The saga of two banks with a real twist in the tale

STORY-TIME at Leinster House and today’s offering is A Tale of Two Banks.

The saga of two banks with a real twist in the tale

Bank A is a homely place ruled by trusted leaders and run by loyal servants who feel their work is valued and their opinions respected.

Visitors to this happy land, otherwise known as customers, find the unrestrained freedom of expression they encounter highly infectious and regularly join in the healthy exchange of views.

Bank A has a culture so sound and appealing that really it is only fair Cork be asked to relinquish its title of City of Culture 2005 so that the whole shebang can be relocated to bank headquarters in Dublin.

Bank B, on the other hand, is a glum place administered by characters who are only to be trusted because of the fear of how they would react were they to find out that someone in their midst lacked trust in them.

Bank B makes it known it prefers machines to people, a “main weakness” of its past being that it was “not automated enough” and “relied too much on manual intervention which resulted in a higher rate of error than was acceptable.”

Bank B has a culture so unpleasant, it would only find its match at the bottom of a petri dish after several weeks of experimentation with a sample of mould.

The twist in the tale is that A is B because the bank is AIB. Or at least that’s how the country’s biggest financial institution was presented at the Oireachtas Committee on Finance and the Public Service yesterday.

AIB chairman Dermot Gleeson and chief executive Michael Buckley were the Brothers Grimm, storytellers extraordinaire, spinning a tale so jam-packed with positivity it could have been sponsored by Chivers.

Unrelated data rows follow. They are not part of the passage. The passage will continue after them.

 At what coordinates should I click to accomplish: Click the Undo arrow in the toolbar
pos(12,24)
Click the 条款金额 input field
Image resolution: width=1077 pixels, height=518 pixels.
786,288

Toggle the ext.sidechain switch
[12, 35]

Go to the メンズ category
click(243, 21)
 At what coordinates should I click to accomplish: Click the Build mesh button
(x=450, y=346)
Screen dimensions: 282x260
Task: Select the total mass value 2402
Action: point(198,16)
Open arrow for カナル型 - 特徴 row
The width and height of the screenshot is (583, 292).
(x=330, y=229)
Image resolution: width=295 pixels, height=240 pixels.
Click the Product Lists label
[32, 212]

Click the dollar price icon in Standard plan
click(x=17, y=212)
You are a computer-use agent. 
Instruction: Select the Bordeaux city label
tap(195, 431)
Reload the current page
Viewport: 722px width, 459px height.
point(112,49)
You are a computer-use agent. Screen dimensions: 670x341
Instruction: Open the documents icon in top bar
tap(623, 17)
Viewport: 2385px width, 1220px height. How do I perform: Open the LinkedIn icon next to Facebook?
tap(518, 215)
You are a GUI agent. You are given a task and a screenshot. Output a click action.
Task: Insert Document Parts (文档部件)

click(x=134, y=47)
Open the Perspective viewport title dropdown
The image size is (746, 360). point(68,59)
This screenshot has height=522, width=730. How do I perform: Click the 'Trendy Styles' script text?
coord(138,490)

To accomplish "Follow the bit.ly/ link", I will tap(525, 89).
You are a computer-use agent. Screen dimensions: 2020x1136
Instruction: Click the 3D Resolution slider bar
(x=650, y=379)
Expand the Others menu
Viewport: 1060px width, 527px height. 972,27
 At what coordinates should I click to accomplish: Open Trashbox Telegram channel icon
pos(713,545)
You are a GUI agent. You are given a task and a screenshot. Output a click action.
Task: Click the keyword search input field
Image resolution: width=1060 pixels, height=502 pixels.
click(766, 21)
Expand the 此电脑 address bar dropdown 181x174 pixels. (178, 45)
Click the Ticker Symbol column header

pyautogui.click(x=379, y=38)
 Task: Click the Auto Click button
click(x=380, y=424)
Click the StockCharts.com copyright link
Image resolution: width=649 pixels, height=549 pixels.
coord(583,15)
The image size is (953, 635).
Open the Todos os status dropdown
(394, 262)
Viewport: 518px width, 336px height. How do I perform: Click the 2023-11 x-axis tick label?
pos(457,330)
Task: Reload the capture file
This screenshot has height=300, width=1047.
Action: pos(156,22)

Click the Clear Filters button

The committee was surly children, long outgrown fairy stories and partial to asking questions to undermine the heroic attributes of the protagonists and sabotage all prospects of a happy ending.

With plots like DIRT and Faldor to explore, intrigue over foreign exchange to examine and characters like Rusnak to spice up the storyline, the session had the potential to produce an epic, gripping yarn full of subterfuge, strife and struggle but ultimately redemption and resolution.

Instead, the pace was slow, the delivery uneven and the plot desperately confused, while the ending felt like someone had torn out the final page and left the whole conclusion up in the air. It’s no wonder kids watch so much telly.